Existe também um sistema de upgrades de armas e habilidades adquiridas com pontos de experiência obtidos ao eliminar inimigos. Infelizmente, essa parte é um dos pontos mais fracos do jogo. As habilidades disponíveis raramente causam impacto real no gameplay, passando a sensação de um sistema subaproveitado.

A qualquer momento é possível acessar o menu, que traz o mapa e memórias anotadas. Essas anotações são úteis para relembrar diálogos e detalhes importantes, especialmente na resolução dos puzzles.
Puzzles e um problema sério
Crisol apresenta diversos puzzles ao longo da jornada. No geral, eles são simples, exigindo mais percepção e atenção do que raciocínio complexo. Porém, há um problema sério em um puzzle específico de dedução.

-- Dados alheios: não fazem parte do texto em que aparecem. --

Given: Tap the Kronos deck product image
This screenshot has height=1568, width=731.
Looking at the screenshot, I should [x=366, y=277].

Em determinado momento, é necessário associar seis nomes a seis quartos diferentes, usando pistas ambientais e o diário da antiga dona do local. Mesmo com a solução correta, a porta simplesmente não se abre. No meu caso, fiquei horas revisando cada detalhe até decidir recarregar um save anterior. Ao repetir exatamente a mesma resposta, a porta finalmente se abriu.

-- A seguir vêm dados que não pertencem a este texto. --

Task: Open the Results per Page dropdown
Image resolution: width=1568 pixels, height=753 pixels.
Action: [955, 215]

Esse erro é grave, pois pode prender jogadores por horas sem qualquer indicação do que fazer. Outros amigos que também estavam avaliando o jogo para outras mídias relataram o mesmo problema, e a solução encontrada foi justamente recarregar o save conforme indiquei. O bug foi reportado aos desenvolvedores e espero que seja resolvido o quanto antes até o lançamento do jogo.
Atmosfera, arte e som
Mesmo sem gráficos impressionantes e com desempenho irregular no PlayStation 5, Crisol: Theater of Idols brilha na direção de arte. A ambientação passa a sensação de um lugar esquecido no tempo, onde coisas estranhas acontecem a todo momento.

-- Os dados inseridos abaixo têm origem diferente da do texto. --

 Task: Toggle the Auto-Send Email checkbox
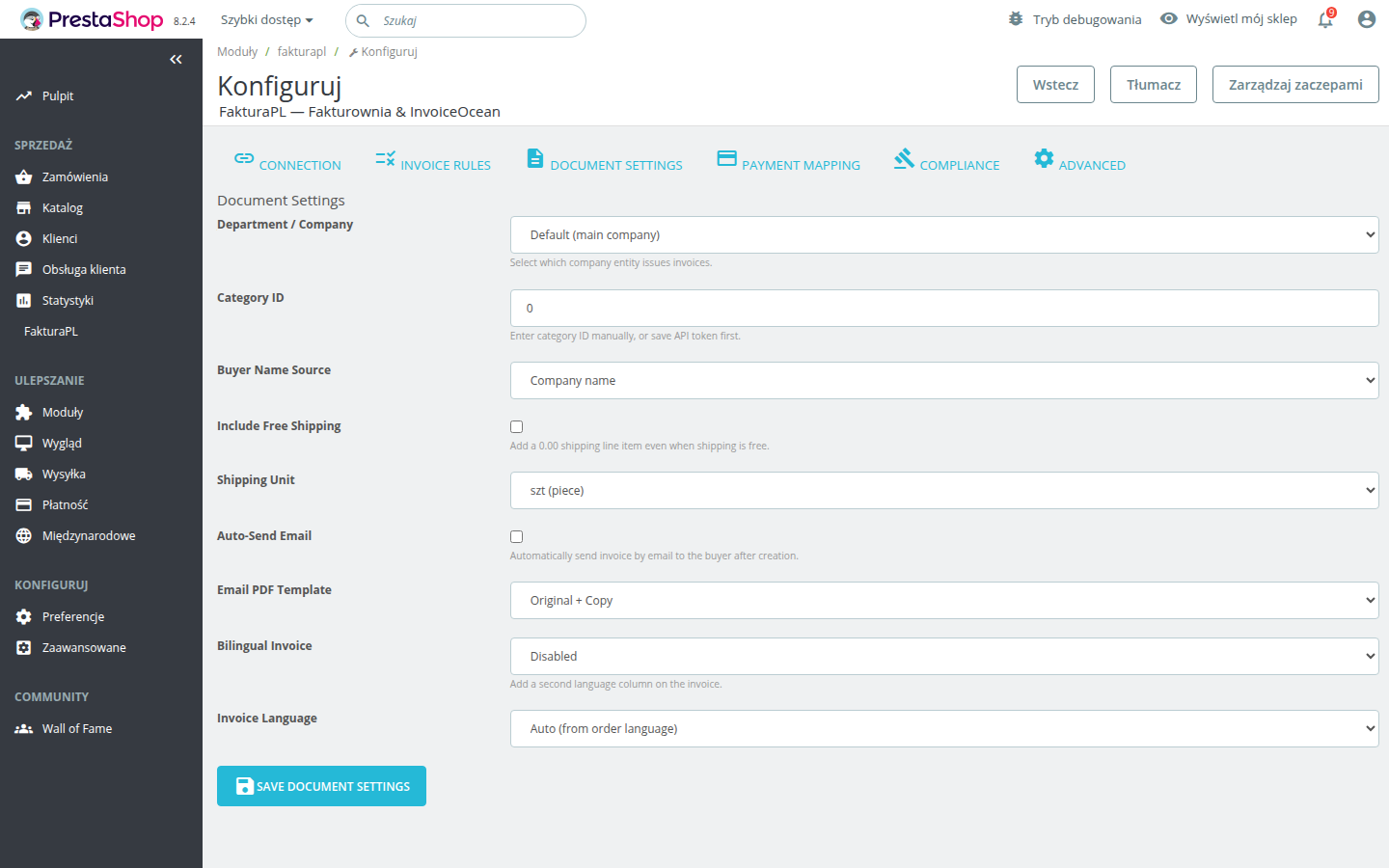pyautogui.click(x=517, y=536)
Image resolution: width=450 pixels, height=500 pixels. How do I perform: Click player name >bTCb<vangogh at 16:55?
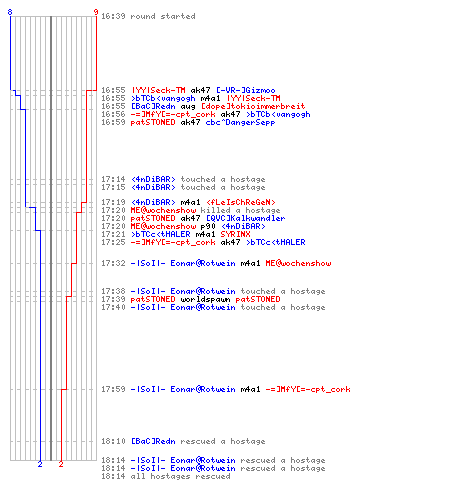[x=163, y=98]
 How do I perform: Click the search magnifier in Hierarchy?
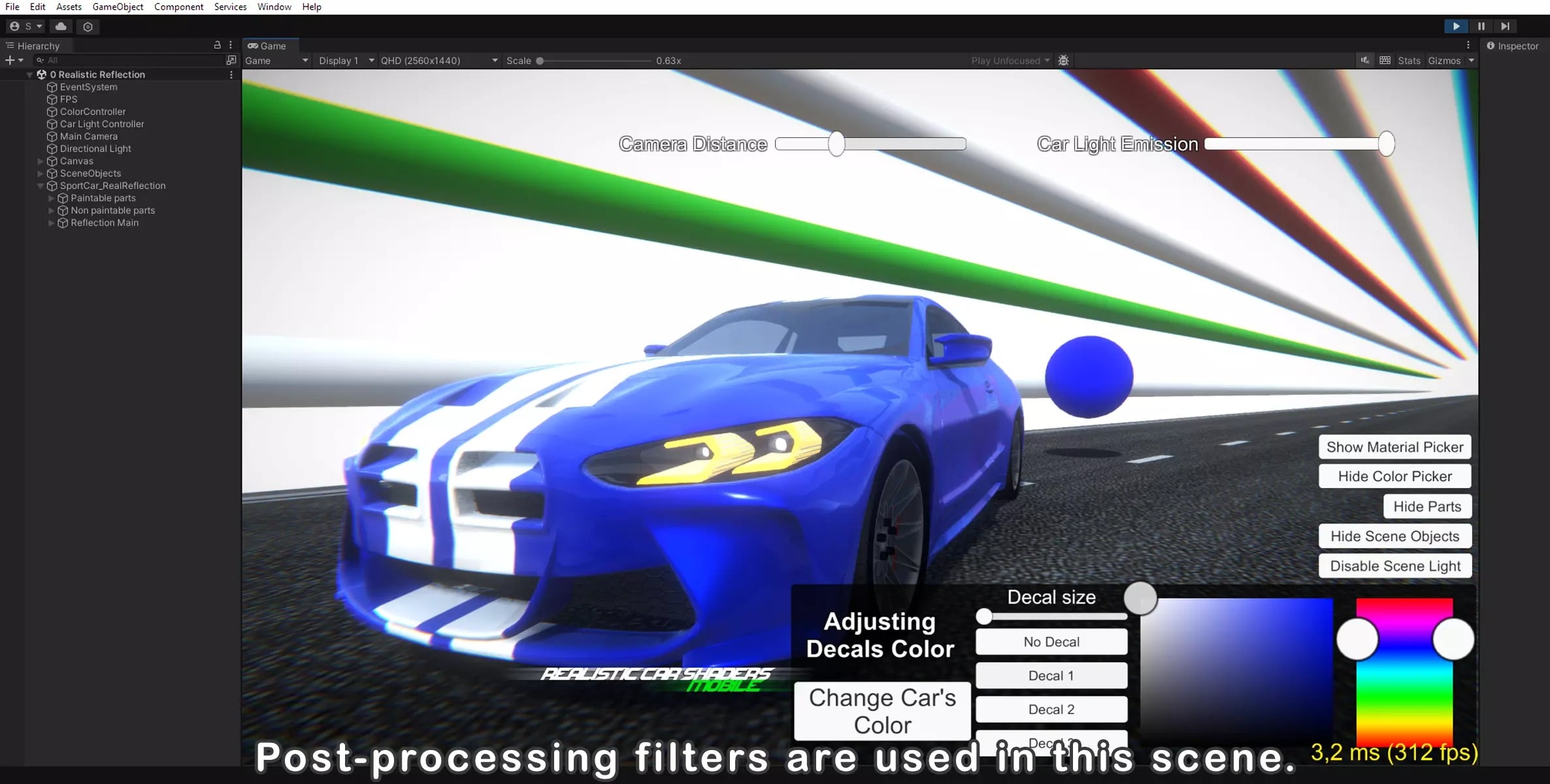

Os cenários são variados o suficiente para não se tornarem repetitivos, e a exploração flui de forma natural. O jogo conta com dublagem em inglês e espanhol, o que ajuda a reforçar ainda mais o clima hispânico da experiência.
O sound design também merece elogios. O som dos tiros é extremamente satisfatório, e detalhes como o barulho constante das goteiras espalhadas pelo cenário ficam ainda mais interessantes quando jogados com fones de ouvido.

O que esperar de Crisol?
Crisol: Theater of Idols pode até lembrar BioShock à primeira vista, mas rapidamente mostra que tem identidade própria. Com um universo instigante, narrativa misteriosa e uma mecânica de combate estratégica baseada em balas de sangue, o jogo se destaca por suas ideias.

Mesmo não sendo um grande fã de jogos em primeira pessoa, Crisol conseguiu me prender do início ao fim, um ótimo sinal para quem já aprecia o gênero. É um título que equilibra bem conceitos clássicos com novidades inteligentes e que definitivamente vale a pena conhecer.
Um FPS original, atmosférico e ousado, que tropeça em alguns detalhes técnicos, mas entrega uma experiência marcante.